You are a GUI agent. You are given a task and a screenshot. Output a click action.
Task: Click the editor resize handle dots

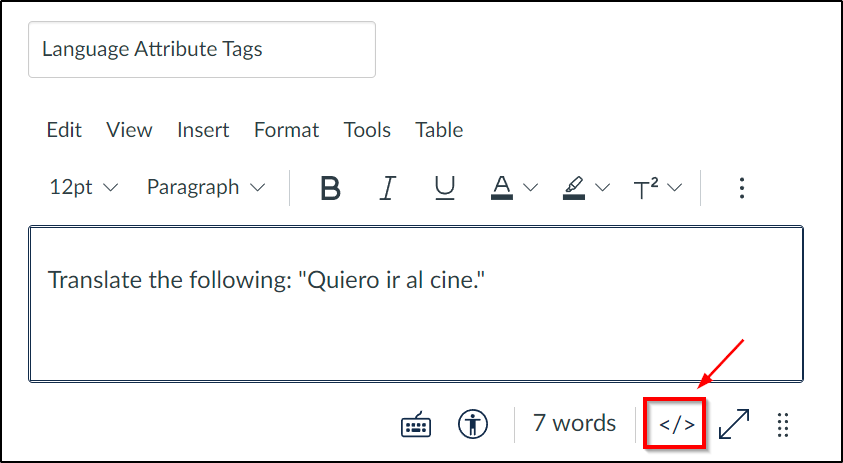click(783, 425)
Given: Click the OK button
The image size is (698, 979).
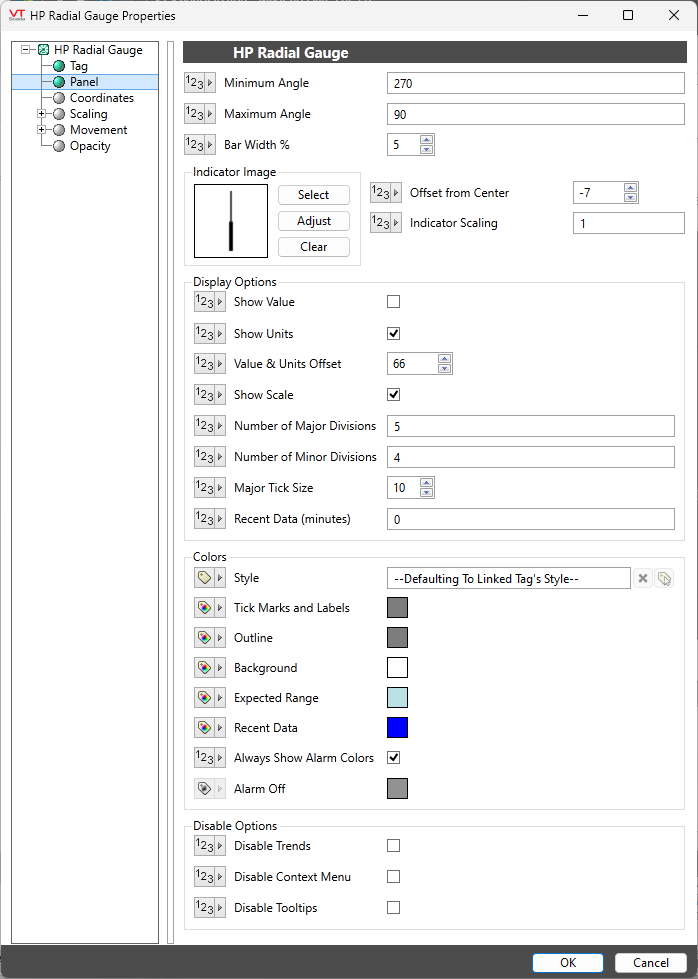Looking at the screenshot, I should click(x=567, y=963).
____
WORK TO BE COMPLETED
Your reply should consist solely of the lines from the line containing "Task: Click the editor resize handle dots" through the last line of the listing, unchanged and free of pictures.

SOLUTION TO THIS PROBLEM
Task: Click the editor resize handle dots

click(783, 425)
Given: Click the OK button
The image size is (698, 979).
Looking at the screenshot, I should click(x=567, y=963).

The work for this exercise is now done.